- _DATASET EXTRACT_
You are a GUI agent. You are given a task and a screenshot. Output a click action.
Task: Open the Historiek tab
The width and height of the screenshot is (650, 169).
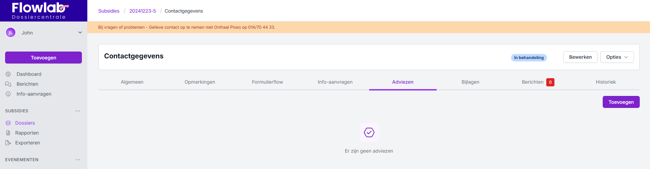605,82
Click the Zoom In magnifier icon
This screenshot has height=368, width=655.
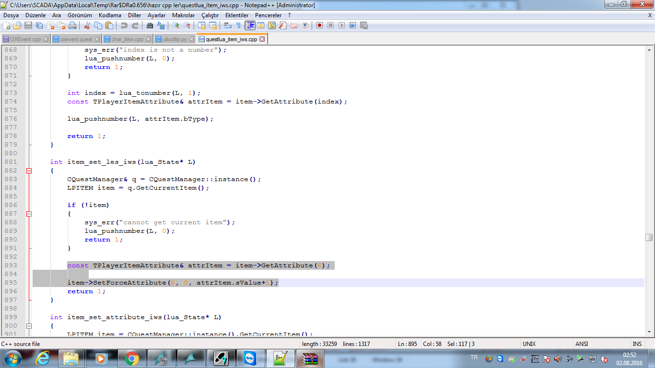(x=175, y=25)
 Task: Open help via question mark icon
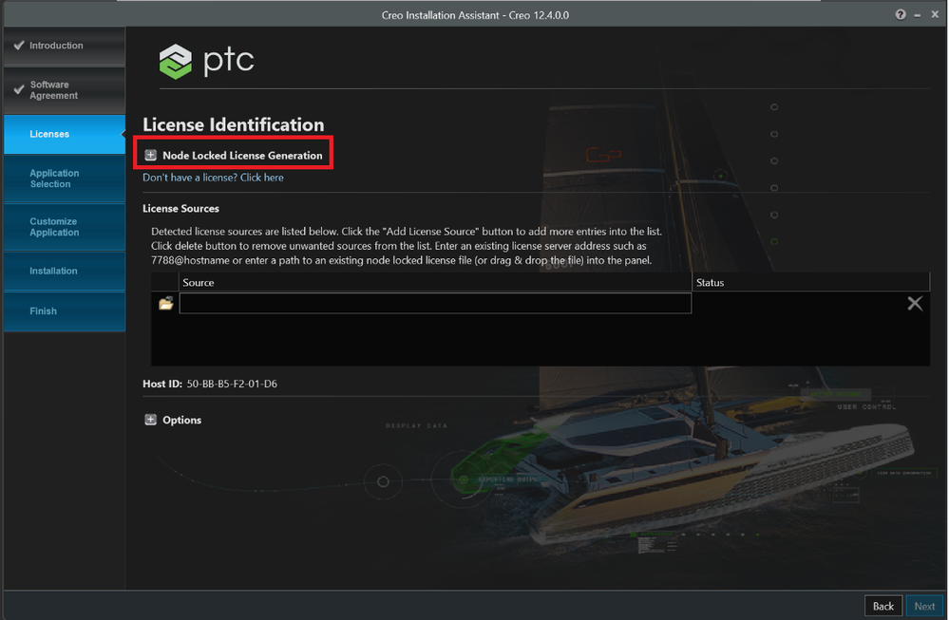[901, 14]
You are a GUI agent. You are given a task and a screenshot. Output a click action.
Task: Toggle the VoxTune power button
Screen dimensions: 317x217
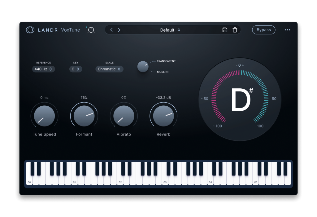point(91,30)
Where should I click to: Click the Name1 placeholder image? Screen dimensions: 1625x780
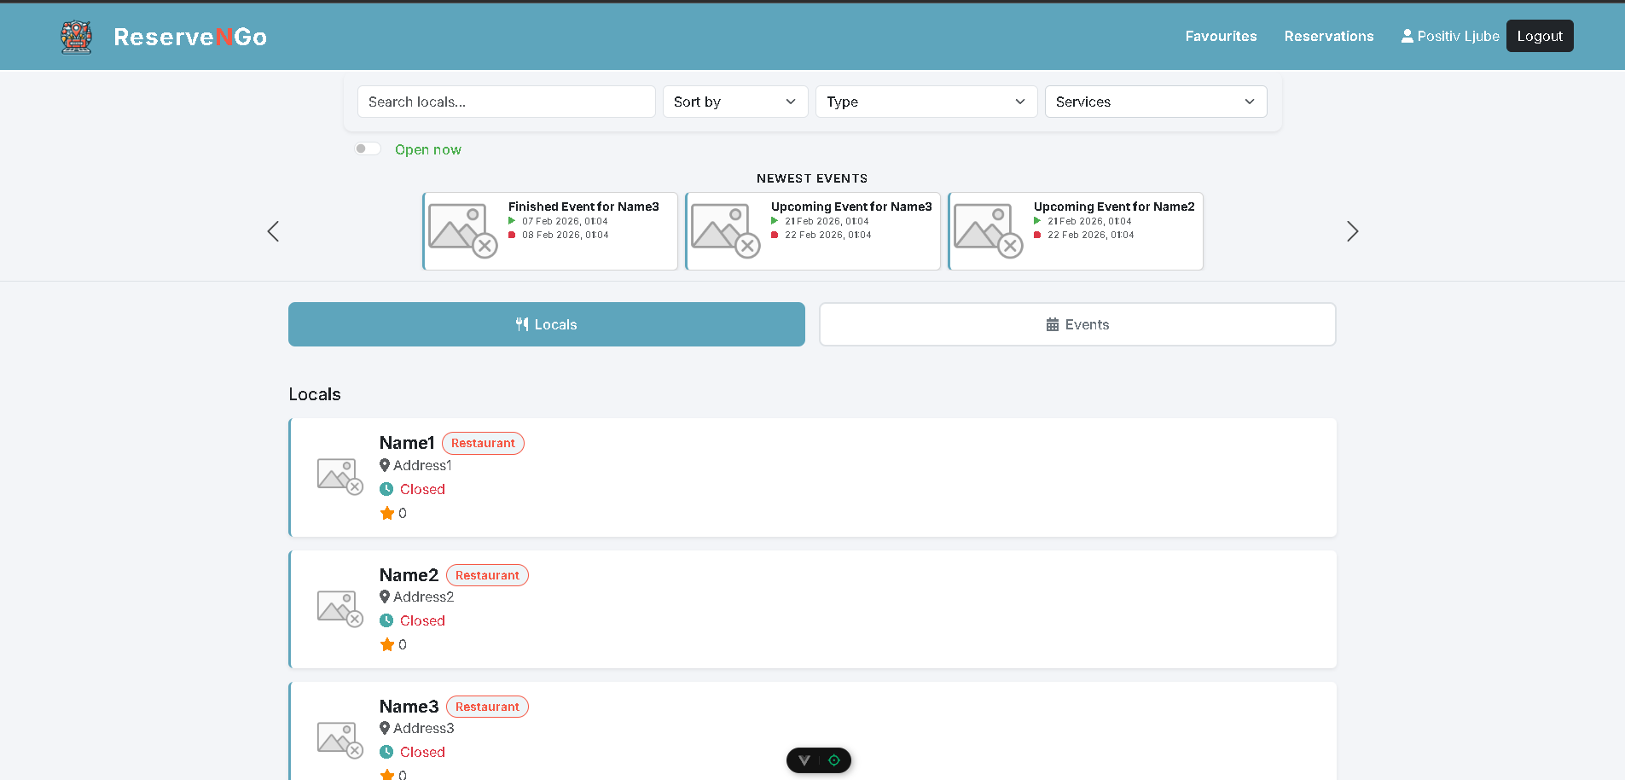(340, 476)
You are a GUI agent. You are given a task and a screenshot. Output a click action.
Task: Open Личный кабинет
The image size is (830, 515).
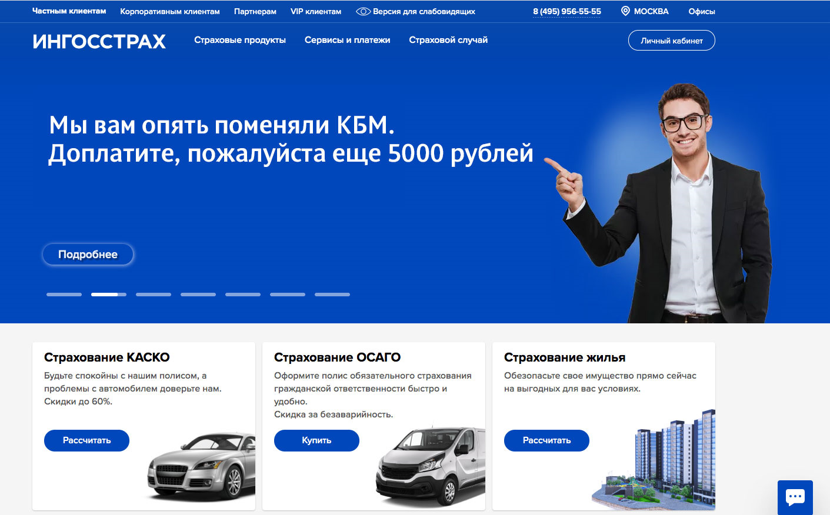click(x=672, y=41)
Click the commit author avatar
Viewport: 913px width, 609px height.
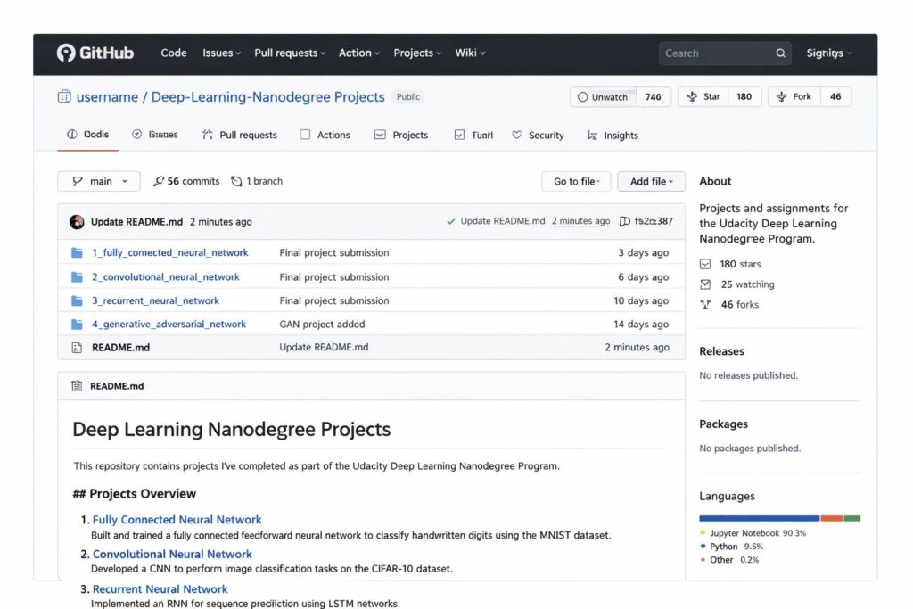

- _WHAT IS EXPECTED_
Here the requirement is to restate exactly the line holding "This screenshot has height=368, width=655." and every later line through the end of the material, omitting pictures.

- _ANSWER TO THE EXERCISE_
This screenshot has height=368, width=655.
(x=175, y=25)
 Task: Open help via question mark icon
[901, 14]
You are a GUI agent. You are given a task and a screenshot. Output a click action.
Task: Toggle the VoxTune power button
Screen dimensions: 317x217
point(91,30)
Where should I click to: Click the Name1 placeholder image? Screen dimensions: 1625x780
(340, 476)
You are a GUI agent. You are given a task and a screenshot. Output a click action.
Task: Open Личный кабинет
The image size is (830, 515).
click(x=672, y=41)
Click the commit author avatar
Viewport: 913px width, 609px height.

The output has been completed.